● Exercise requirements
Search the data for the word "dropdown". Reproduce every line where it is found.
(Beginning of Excerpted data)
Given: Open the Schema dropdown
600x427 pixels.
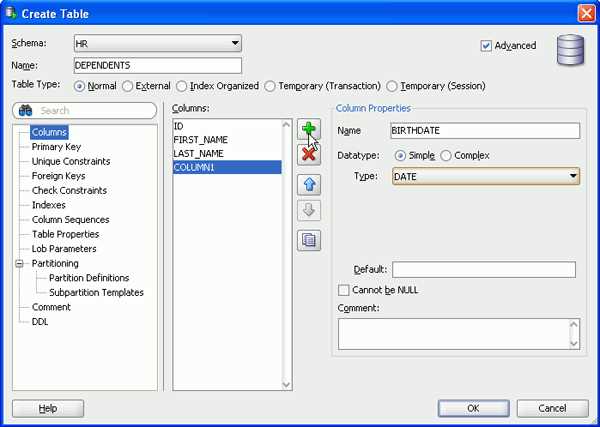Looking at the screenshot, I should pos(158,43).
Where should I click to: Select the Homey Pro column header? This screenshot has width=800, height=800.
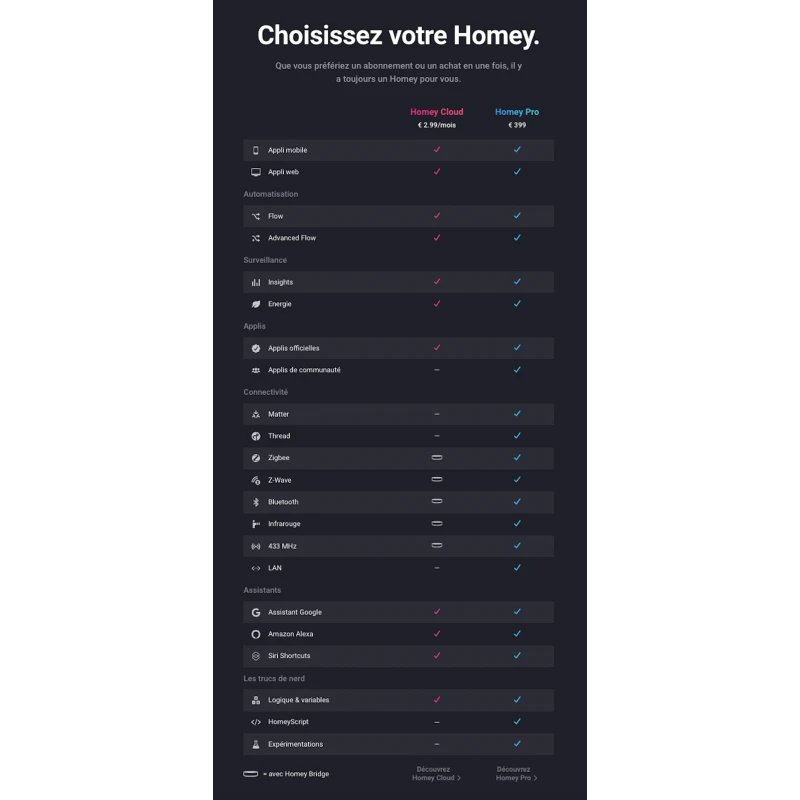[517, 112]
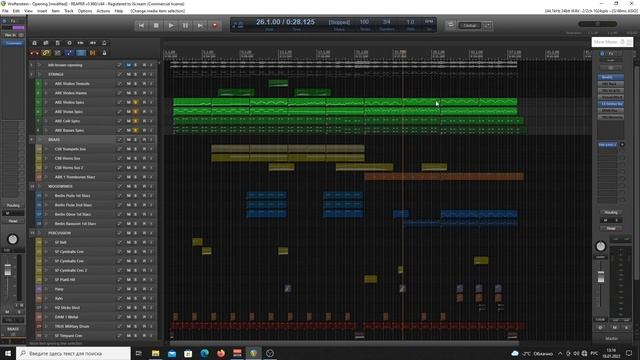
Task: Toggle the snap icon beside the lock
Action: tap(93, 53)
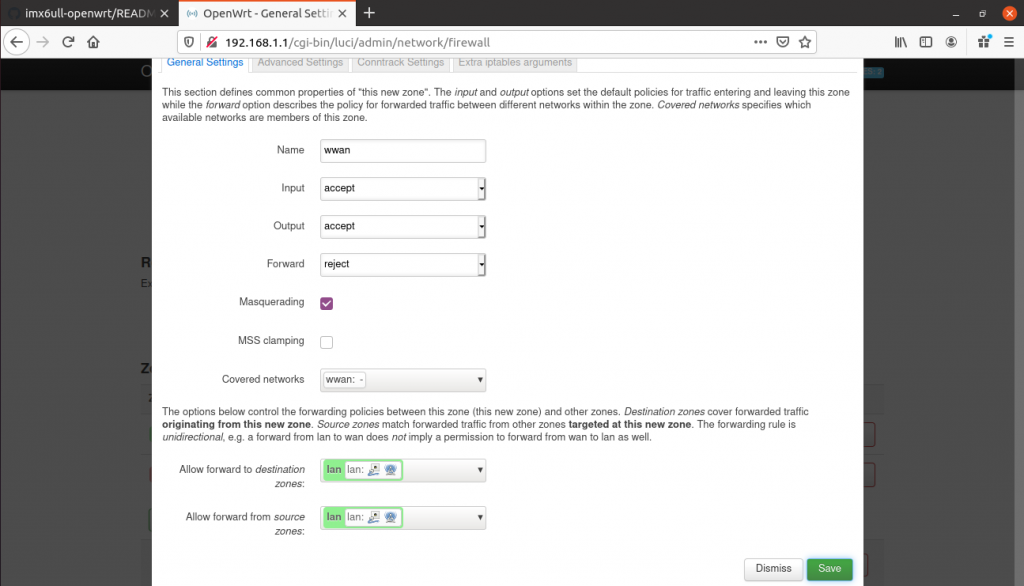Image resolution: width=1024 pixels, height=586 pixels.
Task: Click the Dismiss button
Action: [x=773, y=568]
(End of Excerpted data)
(Beginning of Excerpted data)
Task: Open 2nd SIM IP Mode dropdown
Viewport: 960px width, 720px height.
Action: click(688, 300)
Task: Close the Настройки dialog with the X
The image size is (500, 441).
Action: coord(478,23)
(End of Excerpted data)
● Exercise result
Given: Open the Schema dropdown
Task: Open 2nd SIM IP Mode dropdown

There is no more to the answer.